Zare'i şunları ekledi: "Bu ülkedeki 21 milyondan az nüfusun içinde, bu ülkede işçi olarak yaşayan 200.000 Zeydi dışında, Arabistan uyruklu yaklaşık 2 milyon Zeydi var. Ayrıca İsmaililer bu ülkenin nüfusunun yaklaşık bir milyonunu oluşturmaktadır. Ayrıca Suudi nüfusunun 4 milyonu Caferi Şiileri yani On ikicilerdir."

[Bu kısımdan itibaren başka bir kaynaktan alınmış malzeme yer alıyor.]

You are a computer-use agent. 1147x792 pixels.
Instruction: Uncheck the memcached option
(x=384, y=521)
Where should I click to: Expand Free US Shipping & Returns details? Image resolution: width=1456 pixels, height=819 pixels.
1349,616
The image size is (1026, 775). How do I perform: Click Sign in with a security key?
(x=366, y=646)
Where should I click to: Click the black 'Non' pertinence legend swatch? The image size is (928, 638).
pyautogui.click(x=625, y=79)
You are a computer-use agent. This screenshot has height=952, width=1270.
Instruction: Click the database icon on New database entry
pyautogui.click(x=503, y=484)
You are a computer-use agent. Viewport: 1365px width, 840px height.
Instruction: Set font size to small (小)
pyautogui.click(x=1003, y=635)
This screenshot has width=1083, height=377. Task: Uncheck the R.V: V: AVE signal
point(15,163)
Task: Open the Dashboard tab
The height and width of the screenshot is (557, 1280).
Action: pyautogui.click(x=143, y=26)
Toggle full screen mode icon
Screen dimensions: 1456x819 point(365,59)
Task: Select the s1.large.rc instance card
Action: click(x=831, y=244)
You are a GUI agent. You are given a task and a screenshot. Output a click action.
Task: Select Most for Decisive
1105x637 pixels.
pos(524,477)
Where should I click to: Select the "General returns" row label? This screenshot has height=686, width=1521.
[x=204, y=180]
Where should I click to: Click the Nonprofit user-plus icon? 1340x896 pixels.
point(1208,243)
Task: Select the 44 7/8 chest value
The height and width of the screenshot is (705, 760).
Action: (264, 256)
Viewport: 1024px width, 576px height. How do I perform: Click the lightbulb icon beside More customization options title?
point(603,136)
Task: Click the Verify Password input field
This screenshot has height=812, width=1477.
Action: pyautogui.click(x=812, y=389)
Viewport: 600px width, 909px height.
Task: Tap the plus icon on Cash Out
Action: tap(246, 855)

Bu söyleşinin bir başka bölümünde Zare'i, İran'ın diplomatik kanaldan Suudi Arabistan'a gönderdiği resmî mesajdan haber verdi ve şunları ekledi: "Cevap olarak Suudiler bize Iran International ile hiçbir bağlantılarının olmadığını söylemişler ve bu terörist medyadan uzak olduklarını ve nefret ettiklerini ilan etmişler, ancak Suudilerin Iran International ile olan bağlantısını biliyoruz ve Suudi Arabistan'ın İran karşıtı eylemlerin sponsor anası olduğunu ve bu sahte medyanın da Suudi Arabistan üzerinden finanse edildiğini biliyoruz. Tabii içerik üretimi ve psikolojik operasyonlar alanında Suudilerin sorumlu olmadığını söyleyenler doğru söylüyorlar, çünkü içerik üretimi ve psikolojik operasyonlardan CIA sorumludur ve bu örgütün bir görevlisi Iran International'ın merkezindedir ve Suudilerin parasıyla işleri yönetiyor. Ciddi ve net uyarımız, Suudilerin İran karşıtı tüm eylemlerini durdurmaları gerektiğidir. Medyatik eylemlere son verilmelidir."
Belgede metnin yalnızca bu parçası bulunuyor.